Collection entries
-=-=-
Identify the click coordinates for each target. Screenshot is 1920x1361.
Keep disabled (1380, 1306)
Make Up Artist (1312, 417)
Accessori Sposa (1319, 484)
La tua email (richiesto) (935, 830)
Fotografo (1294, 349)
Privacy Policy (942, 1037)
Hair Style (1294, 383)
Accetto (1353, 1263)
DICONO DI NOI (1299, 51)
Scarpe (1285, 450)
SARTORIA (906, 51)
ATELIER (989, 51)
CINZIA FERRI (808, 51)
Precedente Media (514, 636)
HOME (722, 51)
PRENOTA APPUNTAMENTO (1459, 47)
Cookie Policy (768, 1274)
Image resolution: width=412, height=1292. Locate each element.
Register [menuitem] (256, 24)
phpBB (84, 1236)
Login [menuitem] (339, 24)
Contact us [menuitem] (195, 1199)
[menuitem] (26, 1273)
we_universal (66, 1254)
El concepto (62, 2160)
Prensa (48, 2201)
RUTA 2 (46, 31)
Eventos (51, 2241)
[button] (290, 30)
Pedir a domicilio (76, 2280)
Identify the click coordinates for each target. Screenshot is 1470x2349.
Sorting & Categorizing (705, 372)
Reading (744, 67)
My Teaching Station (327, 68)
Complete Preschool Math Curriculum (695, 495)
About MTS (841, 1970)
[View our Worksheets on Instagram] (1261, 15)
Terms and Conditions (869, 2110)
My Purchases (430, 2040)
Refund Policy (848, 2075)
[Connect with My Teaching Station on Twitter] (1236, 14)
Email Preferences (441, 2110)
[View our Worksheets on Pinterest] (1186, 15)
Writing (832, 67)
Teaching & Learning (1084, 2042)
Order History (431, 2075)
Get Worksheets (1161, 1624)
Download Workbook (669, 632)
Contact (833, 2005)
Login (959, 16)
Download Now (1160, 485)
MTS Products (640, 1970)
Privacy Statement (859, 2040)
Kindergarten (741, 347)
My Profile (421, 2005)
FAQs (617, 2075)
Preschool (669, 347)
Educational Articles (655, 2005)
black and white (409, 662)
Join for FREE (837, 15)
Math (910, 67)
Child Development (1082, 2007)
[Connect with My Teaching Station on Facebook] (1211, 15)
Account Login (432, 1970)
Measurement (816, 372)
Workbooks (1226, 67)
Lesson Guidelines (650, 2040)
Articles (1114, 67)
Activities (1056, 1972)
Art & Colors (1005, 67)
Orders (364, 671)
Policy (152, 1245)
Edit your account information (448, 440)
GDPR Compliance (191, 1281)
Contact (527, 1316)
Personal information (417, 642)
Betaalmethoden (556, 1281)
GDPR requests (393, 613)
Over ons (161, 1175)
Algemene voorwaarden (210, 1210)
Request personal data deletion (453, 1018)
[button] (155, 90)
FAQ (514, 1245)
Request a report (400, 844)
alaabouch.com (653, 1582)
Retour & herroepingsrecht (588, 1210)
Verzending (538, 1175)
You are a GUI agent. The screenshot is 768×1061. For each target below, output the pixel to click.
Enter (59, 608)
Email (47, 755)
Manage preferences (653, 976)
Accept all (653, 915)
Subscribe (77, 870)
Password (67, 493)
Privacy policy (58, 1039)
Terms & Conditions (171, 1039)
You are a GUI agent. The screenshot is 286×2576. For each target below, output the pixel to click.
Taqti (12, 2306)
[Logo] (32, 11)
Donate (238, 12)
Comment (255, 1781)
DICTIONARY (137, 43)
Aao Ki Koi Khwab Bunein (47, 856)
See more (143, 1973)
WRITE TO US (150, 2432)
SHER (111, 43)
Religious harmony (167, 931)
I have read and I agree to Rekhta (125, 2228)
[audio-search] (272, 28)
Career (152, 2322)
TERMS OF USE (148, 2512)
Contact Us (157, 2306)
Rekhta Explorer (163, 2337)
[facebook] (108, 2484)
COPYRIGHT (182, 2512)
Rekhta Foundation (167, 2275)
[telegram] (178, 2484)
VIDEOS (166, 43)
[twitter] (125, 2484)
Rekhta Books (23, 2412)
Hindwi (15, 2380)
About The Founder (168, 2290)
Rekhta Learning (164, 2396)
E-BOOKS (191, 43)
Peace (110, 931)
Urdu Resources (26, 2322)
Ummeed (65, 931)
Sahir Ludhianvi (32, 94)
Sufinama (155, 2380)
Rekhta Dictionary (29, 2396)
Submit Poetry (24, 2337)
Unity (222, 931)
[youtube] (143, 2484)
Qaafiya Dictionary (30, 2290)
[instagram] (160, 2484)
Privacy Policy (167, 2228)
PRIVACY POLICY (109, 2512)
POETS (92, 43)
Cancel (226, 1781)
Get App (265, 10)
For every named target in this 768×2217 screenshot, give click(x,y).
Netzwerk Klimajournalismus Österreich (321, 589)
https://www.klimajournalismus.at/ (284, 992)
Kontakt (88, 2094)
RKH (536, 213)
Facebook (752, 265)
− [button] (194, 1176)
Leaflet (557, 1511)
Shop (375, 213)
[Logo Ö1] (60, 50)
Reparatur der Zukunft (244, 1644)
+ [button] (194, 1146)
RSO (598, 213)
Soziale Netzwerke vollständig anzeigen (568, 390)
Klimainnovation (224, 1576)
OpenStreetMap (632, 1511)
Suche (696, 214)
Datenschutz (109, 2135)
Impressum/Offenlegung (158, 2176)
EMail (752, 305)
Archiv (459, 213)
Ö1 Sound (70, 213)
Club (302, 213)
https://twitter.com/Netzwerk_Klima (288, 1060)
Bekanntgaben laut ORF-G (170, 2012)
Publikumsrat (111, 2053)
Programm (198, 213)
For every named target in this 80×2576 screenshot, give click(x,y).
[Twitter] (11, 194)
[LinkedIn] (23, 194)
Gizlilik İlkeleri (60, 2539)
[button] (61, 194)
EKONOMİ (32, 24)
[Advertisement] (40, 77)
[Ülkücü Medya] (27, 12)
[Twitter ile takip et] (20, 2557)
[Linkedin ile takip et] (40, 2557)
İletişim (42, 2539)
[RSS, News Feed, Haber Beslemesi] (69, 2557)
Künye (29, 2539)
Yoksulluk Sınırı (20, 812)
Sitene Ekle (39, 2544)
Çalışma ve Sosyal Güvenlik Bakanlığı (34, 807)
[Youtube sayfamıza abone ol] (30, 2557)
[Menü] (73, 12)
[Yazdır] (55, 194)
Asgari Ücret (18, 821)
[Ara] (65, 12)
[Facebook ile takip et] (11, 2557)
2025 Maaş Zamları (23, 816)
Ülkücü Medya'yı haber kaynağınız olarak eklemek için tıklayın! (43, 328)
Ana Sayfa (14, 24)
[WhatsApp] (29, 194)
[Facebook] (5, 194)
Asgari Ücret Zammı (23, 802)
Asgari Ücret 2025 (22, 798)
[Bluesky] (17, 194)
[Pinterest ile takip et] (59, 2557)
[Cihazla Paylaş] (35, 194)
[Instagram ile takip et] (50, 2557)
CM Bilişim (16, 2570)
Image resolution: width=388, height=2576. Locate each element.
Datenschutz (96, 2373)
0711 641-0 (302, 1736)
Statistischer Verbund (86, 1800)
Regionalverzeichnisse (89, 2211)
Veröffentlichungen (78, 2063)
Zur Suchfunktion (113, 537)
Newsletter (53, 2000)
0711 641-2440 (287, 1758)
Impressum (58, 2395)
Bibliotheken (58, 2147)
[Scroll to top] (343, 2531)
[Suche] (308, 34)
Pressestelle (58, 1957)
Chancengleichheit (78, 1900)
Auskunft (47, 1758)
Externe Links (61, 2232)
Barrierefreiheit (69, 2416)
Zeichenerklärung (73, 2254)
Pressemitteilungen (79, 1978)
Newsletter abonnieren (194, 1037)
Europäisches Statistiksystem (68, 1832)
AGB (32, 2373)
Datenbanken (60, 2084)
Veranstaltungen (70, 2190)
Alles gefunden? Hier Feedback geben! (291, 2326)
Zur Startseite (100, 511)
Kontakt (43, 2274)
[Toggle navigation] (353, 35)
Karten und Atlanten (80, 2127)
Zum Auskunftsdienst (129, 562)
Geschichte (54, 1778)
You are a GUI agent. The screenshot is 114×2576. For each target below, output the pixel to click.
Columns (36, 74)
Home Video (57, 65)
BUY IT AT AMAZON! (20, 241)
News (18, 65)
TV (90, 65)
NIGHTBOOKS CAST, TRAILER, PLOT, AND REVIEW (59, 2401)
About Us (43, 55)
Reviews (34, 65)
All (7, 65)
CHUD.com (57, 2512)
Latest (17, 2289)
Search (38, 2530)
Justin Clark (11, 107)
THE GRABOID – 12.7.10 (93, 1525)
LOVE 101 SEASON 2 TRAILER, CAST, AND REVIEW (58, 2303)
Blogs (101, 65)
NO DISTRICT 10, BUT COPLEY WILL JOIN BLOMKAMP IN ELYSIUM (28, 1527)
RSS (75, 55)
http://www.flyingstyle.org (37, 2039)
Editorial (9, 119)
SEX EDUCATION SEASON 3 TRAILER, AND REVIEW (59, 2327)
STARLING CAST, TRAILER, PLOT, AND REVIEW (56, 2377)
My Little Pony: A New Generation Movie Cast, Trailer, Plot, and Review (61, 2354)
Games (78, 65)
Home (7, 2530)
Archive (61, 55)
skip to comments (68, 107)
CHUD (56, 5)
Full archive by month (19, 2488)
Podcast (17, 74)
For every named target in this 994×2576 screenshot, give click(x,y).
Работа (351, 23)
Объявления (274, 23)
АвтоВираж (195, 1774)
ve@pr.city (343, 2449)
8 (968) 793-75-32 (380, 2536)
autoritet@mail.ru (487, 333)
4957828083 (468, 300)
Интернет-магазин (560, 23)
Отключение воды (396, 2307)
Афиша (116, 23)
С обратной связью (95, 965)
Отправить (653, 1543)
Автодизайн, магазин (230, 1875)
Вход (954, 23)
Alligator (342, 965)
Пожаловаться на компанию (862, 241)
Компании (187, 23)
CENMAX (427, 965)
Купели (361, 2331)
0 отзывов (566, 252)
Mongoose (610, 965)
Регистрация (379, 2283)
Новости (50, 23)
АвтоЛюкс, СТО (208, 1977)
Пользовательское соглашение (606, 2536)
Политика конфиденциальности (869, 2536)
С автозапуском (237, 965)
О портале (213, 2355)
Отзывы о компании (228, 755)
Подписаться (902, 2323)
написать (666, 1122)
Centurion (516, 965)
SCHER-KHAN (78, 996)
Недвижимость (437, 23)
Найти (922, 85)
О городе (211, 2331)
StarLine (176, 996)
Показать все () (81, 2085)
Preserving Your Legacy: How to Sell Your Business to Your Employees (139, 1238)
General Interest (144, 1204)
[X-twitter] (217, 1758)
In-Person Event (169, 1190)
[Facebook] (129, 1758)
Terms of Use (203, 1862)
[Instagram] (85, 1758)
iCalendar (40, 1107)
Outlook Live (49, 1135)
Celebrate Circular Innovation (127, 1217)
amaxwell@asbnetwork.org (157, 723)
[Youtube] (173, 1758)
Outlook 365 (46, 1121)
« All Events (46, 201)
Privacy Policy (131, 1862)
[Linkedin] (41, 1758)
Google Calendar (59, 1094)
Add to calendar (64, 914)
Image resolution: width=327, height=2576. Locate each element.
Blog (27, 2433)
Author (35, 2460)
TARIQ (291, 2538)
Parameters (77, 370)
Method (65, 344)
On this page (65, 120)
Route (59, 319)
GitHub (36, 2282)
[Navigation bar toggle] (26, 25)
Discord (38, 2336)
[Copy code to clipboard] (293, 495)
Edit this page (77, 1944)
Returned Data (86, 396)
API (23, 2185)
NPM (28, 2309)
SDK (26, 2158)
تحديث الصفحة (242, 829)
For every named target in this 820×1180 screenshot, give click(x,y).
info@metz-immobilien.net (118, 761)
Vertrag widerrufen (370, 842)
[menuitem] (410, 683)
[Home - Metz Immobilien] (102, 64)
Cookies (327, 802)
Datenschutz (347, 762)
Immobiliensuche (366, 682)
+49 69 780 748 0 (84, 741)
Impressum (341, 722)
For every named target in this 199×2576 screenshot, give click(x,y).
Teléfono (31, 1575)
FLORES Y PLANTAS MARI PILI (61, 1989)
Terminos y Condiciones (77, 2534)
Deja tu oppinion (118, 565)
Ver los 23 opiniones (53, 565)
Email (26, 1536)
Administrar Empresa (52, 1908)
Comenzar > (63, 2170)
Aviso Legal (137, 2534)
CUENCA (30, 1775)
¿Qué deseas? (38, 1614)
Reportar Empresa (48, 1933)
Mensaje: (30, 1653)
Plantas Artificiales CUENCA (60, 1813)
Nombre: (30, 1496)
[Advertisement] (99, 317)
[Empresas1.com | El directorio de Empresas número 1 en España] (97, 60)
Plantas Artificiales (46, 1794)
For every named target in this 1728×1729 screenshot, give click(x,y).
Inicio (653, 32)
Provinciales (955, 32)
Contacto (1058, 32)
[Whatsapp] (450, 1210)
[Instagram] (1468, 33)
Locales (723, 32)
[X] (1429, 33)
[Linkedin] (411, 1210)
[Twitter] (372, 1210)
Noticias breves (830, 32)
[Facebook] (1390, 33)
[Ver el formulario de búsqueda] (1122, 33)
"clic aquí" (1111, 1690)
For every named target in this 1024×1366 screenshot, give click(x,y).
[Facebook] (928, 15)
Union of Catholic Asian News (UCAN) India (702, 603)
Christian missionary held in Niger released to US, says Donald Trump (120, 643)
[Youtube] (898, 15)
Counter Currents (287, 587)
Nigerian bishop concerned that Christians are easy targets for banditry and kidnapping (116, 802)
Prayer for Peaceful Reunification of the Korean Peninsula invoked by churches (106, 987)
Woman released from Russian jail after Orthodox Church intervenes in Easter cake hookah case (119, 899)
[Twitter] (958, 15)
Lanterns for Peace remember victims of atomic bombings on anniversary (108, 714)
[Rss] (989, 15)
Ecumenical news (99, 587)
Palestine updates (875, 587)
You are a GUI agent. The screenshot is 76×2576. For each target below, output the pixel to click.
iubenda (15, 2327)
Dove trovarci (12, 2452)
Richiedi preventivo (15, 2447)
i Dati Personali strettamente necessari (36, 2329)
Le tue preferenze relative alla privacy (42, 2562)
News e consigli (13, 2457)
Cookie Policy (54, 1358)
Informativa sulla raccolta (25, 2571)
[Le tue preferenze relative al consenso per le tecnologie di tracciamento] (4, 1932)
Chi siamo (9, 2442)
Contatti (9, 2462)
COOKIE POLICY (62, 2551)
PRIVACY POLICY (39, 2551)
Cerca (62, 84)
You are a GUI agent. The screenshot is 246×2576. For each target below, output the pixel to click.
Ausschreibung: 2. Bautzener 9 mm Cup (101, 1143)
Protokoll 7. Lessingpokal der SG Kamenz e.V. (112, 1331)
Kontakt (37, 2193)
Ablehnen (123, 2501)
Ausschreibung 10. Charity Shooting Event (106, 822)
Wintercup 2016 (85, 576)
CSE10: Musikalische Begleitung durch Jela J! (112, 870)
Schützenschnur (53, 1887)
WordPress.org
-=-=-
Your task is to repeat the records exactly. Begin at their first line and stop after the line containing "ATELIER (989, 51)".

Identify the click coordinates for each target. Screenshot is 1920x1361.
Keep disabled (1380, 1306)
Make Up Artist (1312, 417)
Accessori Sposa (1319, 484)
La tua email (richiesto) (935, 830)
Fotografo (1294, 349)
Privacy Policy (942, 1037)
Hair Style (1294, 383)
Accetto (1353, 1263)
DICONO DI NOI (1299, 51)
Scarpe (1285, 450)
SARTORIA (906, 51)
ATELIER (989, 51)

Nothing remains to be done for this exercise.